(Stored data entries)
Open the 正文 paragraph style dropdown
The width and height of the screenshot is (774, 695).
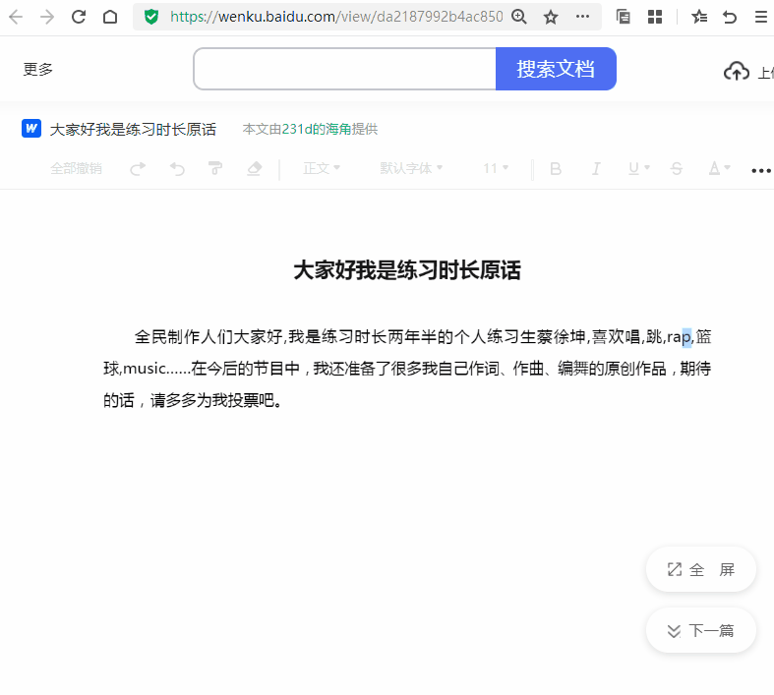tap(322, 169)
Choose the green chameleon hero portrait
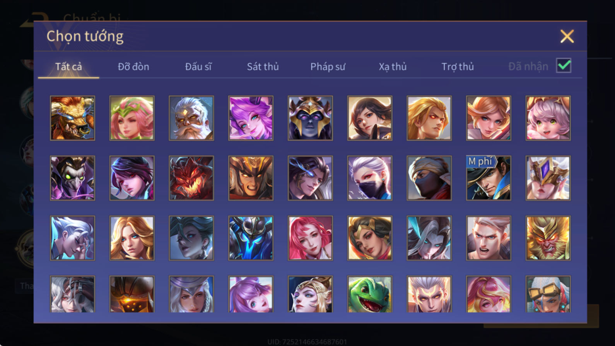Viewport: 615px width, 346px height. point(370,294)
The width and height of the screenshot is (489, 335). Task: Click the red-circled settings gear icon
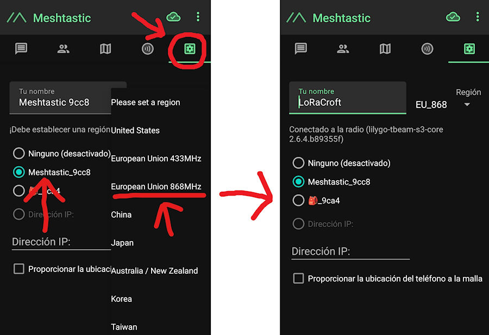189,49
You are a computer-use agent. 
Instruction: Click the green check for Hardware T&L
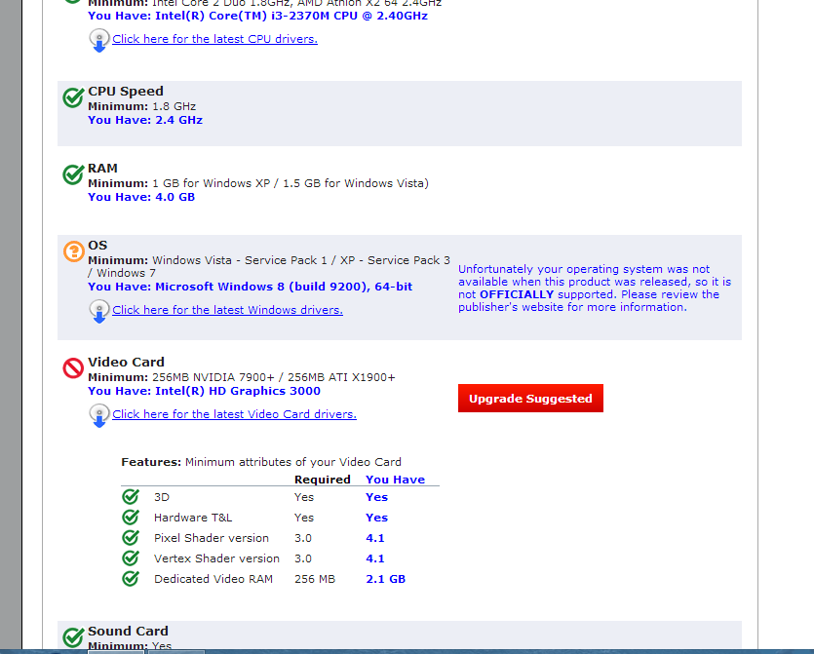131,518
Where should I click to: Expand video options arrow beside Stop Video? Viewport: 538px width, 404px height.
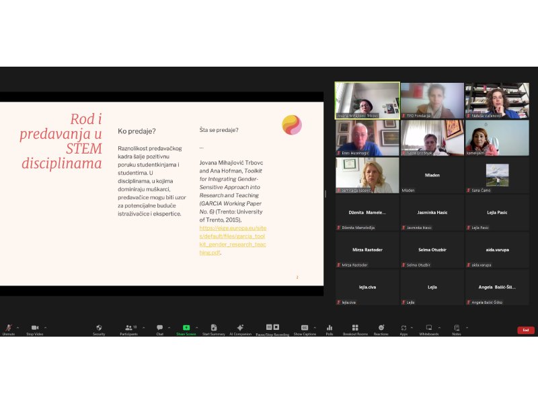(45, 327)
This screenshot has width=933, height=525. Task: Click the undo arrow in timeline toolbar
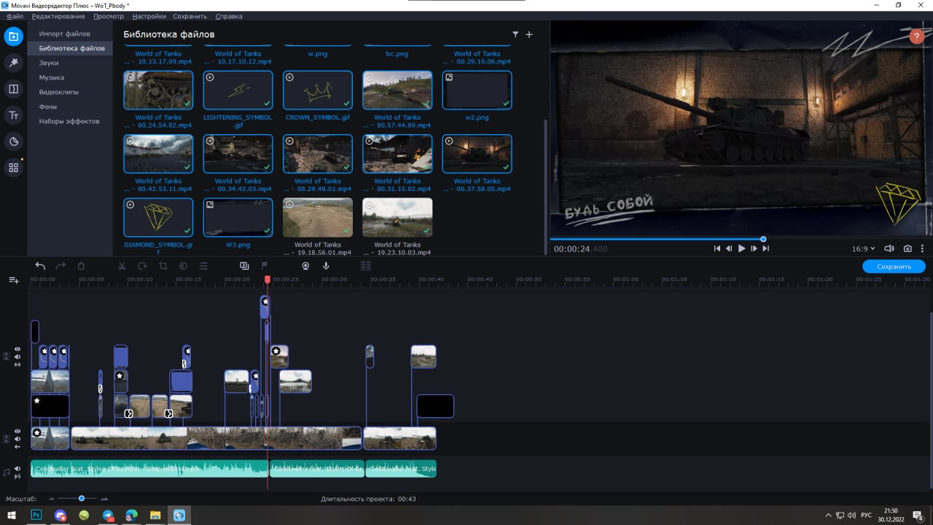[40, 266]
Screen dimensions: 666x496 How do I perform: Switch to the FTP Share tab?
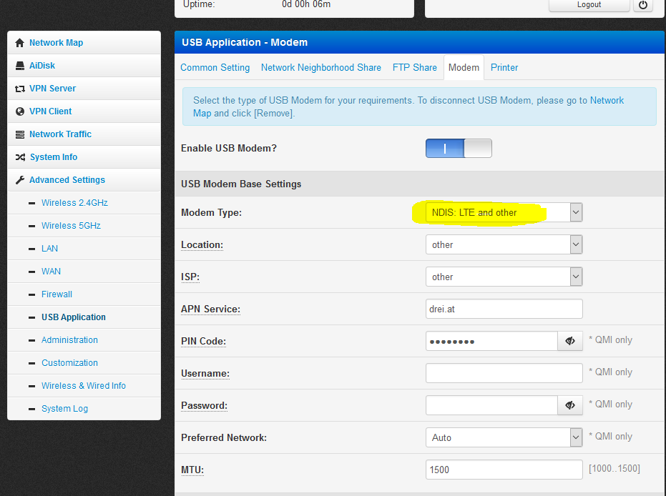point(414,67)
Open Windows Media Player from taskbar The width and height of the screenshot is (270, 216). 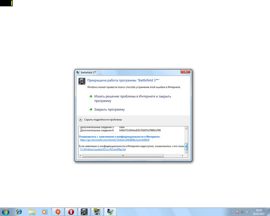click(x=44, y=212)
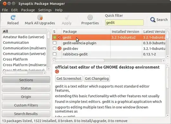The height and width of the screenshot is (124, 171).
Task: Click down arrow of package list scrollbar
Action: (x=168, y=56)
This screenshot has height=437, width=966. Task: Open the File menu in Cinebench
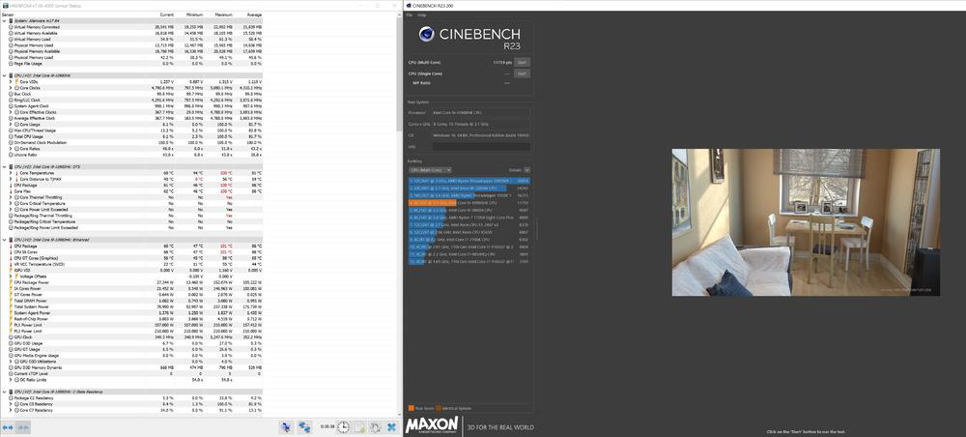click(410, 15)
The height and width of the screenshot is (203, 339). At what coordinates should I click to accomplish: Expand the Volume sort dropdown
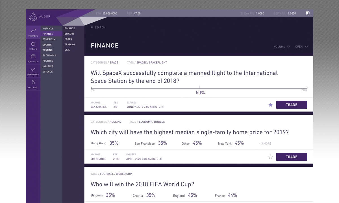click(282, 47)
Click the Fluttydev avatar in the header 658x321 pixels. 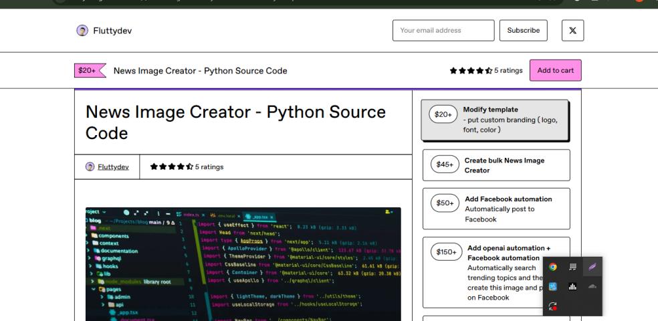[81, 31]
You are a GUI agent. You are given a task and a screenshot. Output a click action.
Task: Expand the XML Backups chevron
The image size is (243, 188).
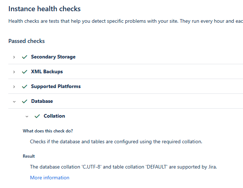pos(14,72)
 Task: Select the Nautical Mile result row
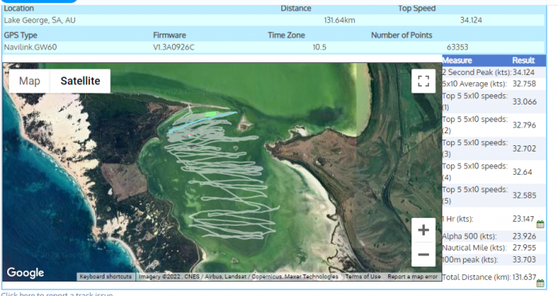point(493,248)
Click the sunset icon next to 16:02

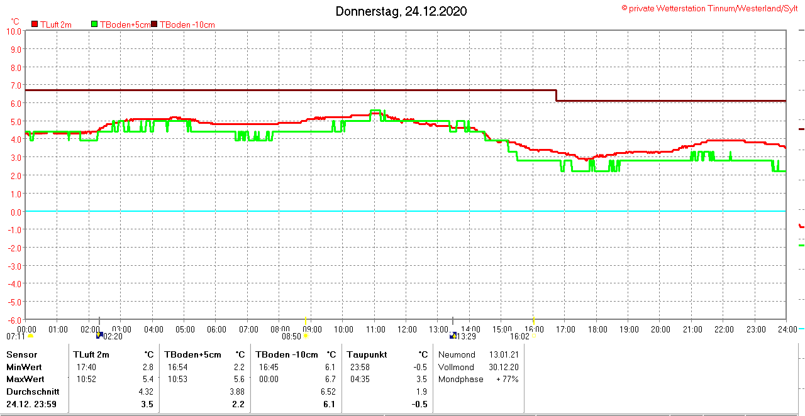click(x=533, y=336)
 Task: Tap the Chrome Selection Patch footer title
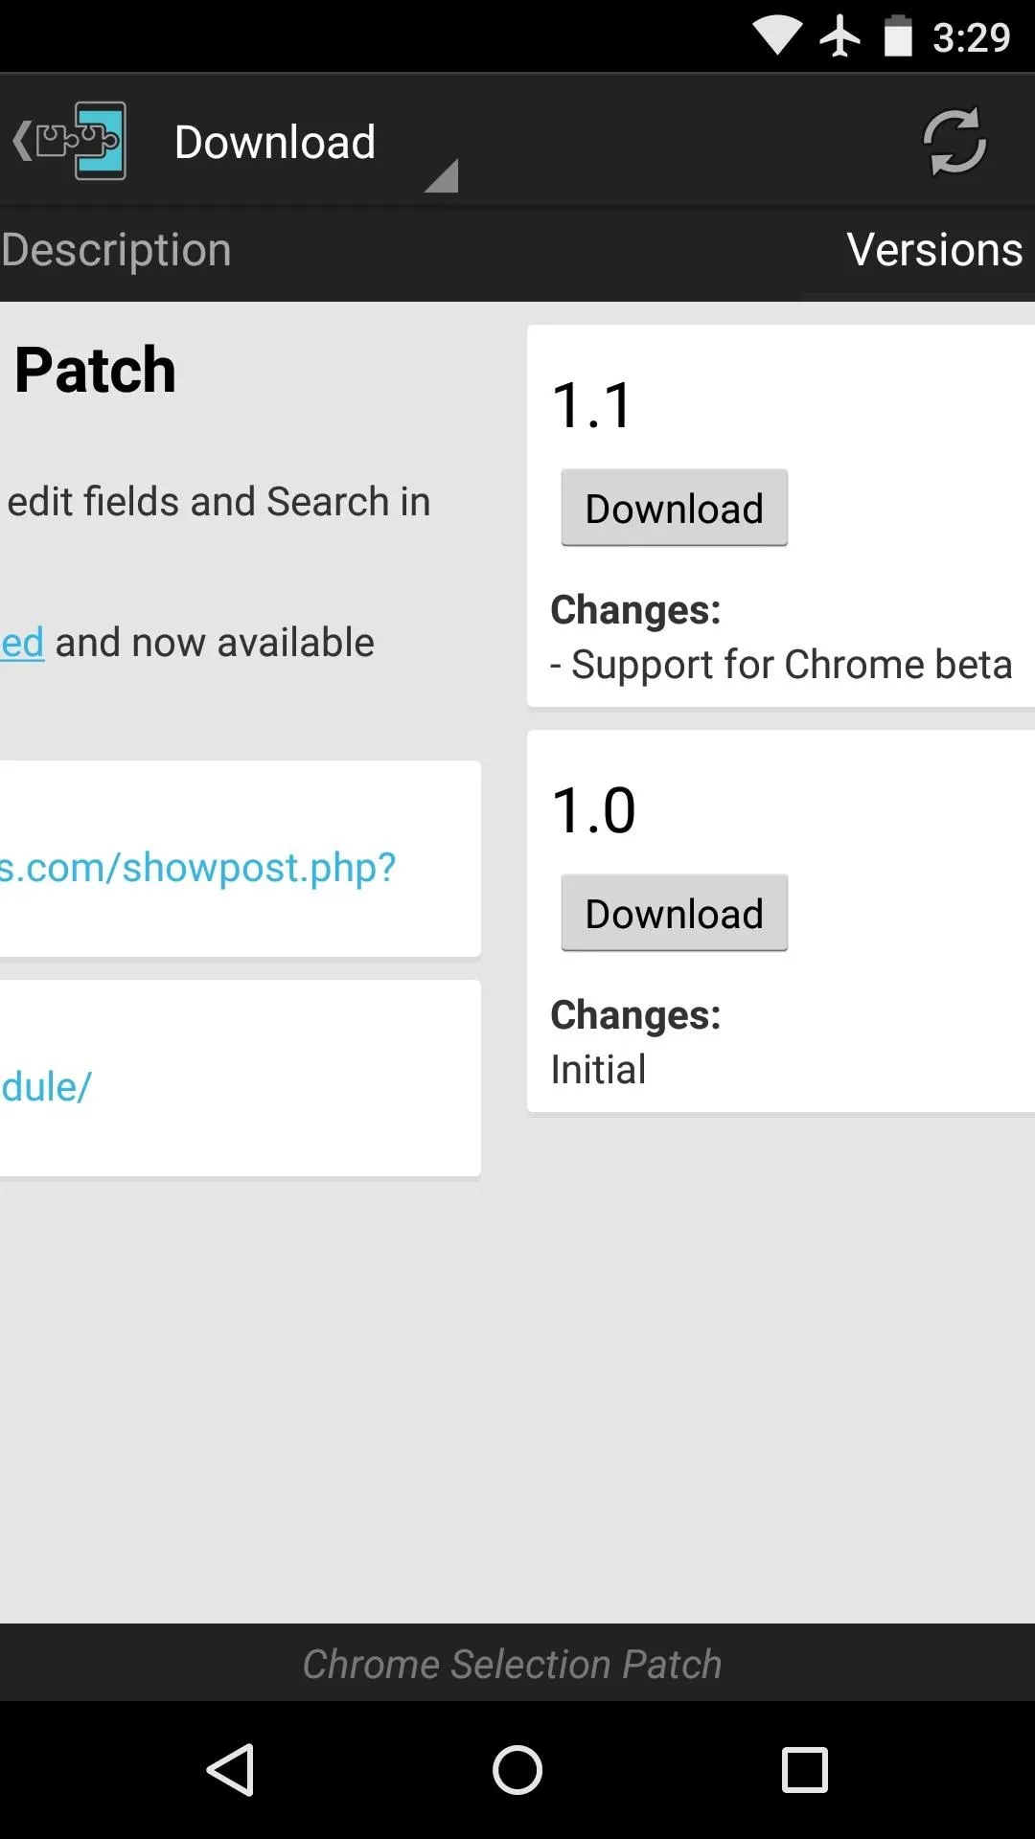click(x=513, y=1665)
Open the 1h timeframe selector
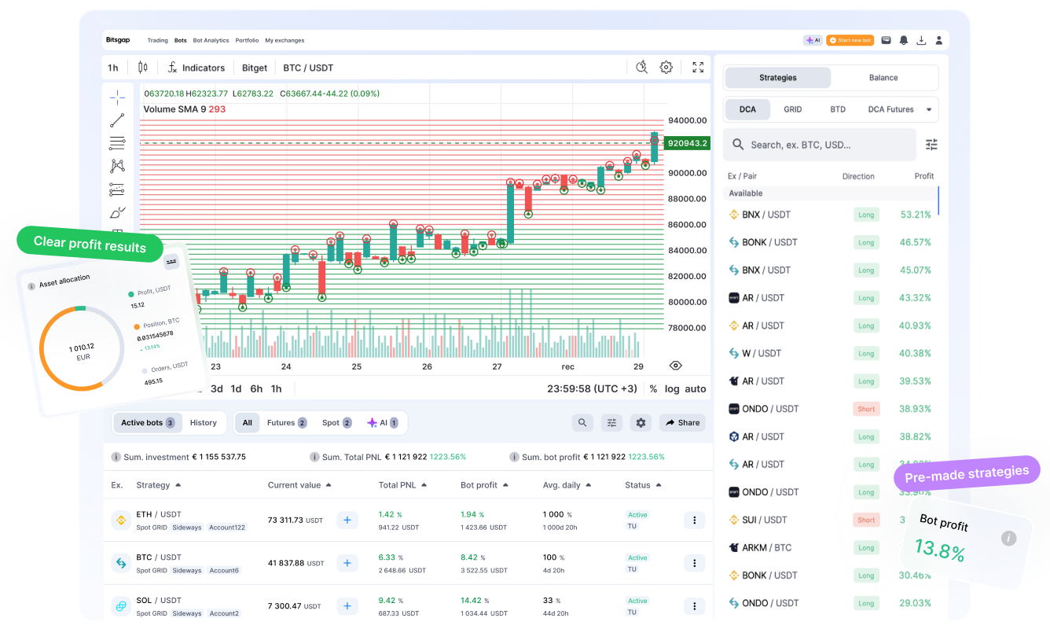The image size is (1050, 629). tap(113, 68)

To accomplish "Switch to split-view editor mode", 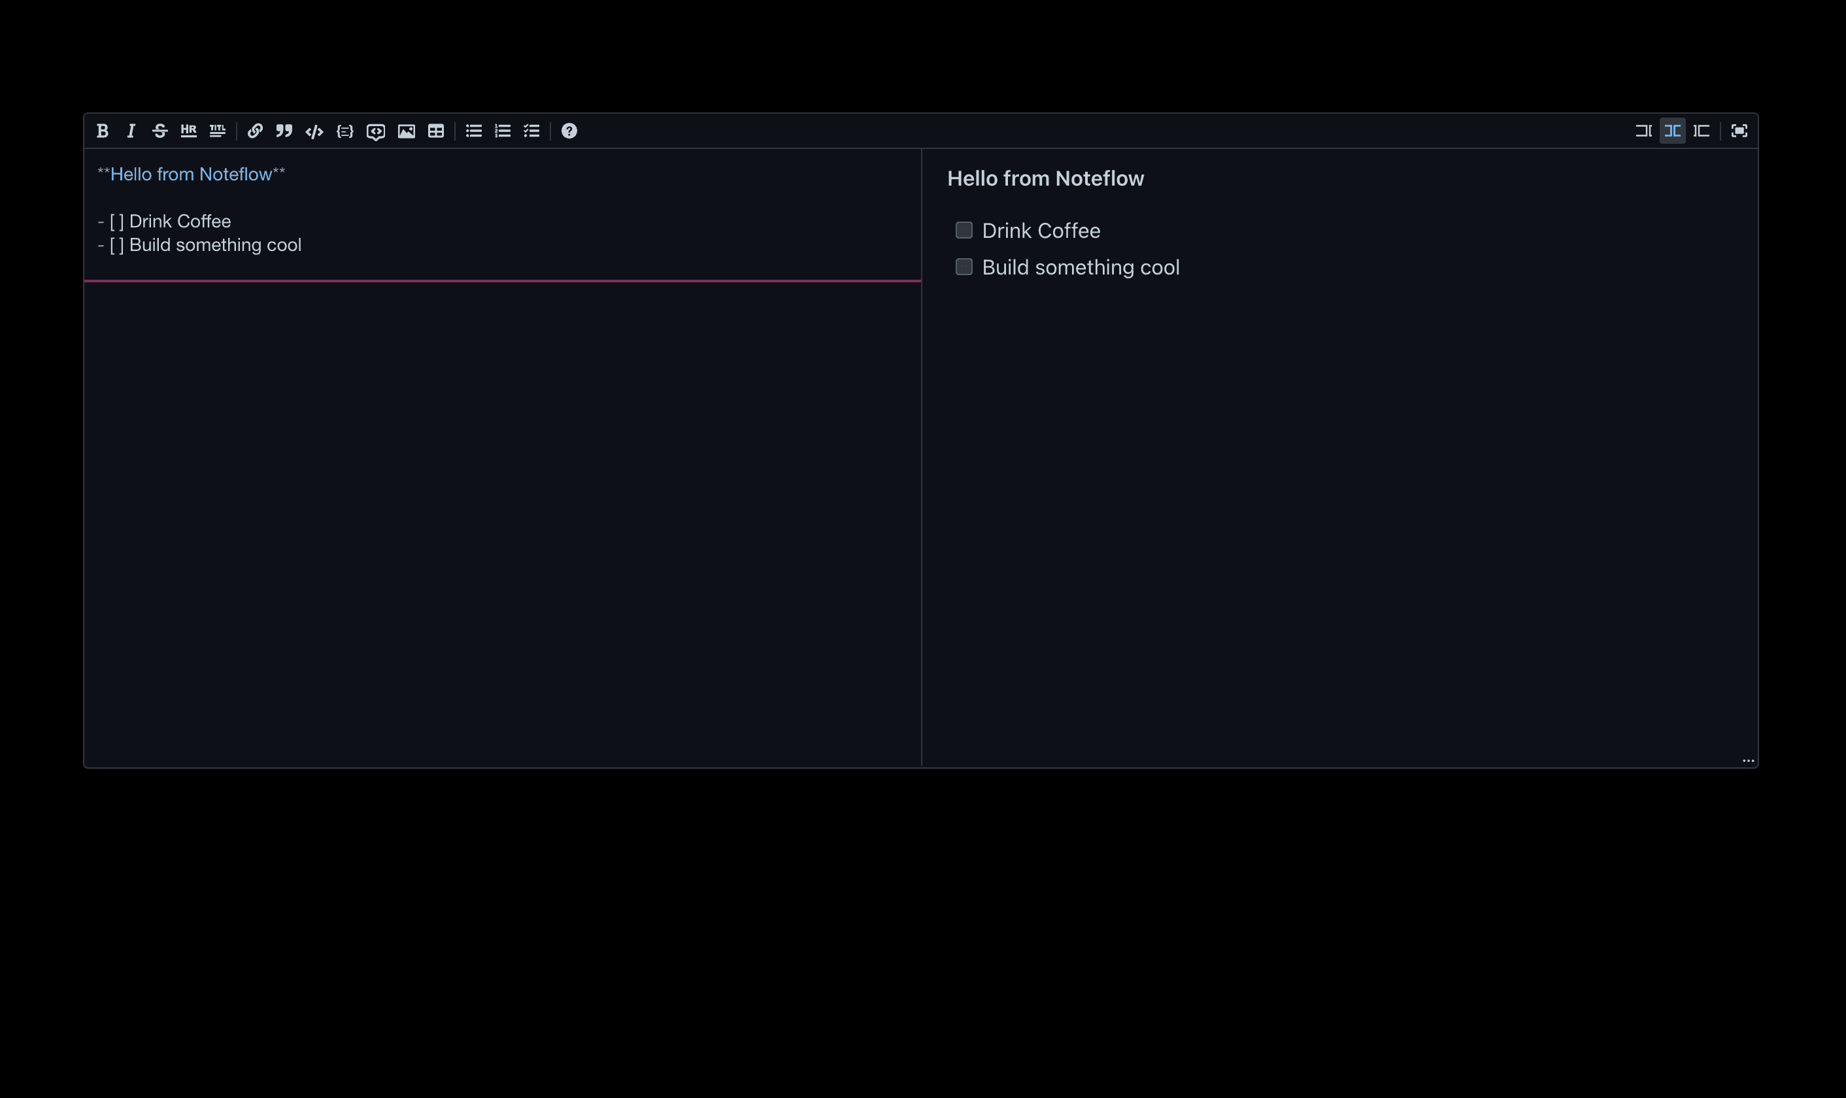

## Instructions to follow:
The answer must be an exact transcription of the lines from the one holding "You are a GUI" to the last line of the entries above, with no pictures and nothing else.

## Task output:
You are a GUI agent. You are given a task and a screenshot. Output a click action.
Task: Expand the XML Backups chevron
The image size is (243, 188).
pos(14,72)
 Task: Select the Nautical Mile result row
point(493,248)
Click the sunset icon next to 16:02

click(x=533, y=336)
 Task: Tap the Chrome Selection Patch footer title
click(x=513, y=1665)
Open the 1h timeframe selector
The image size is (1050, 629). tap(113, 68)

To accomplish "Switch to split-view editor mode", 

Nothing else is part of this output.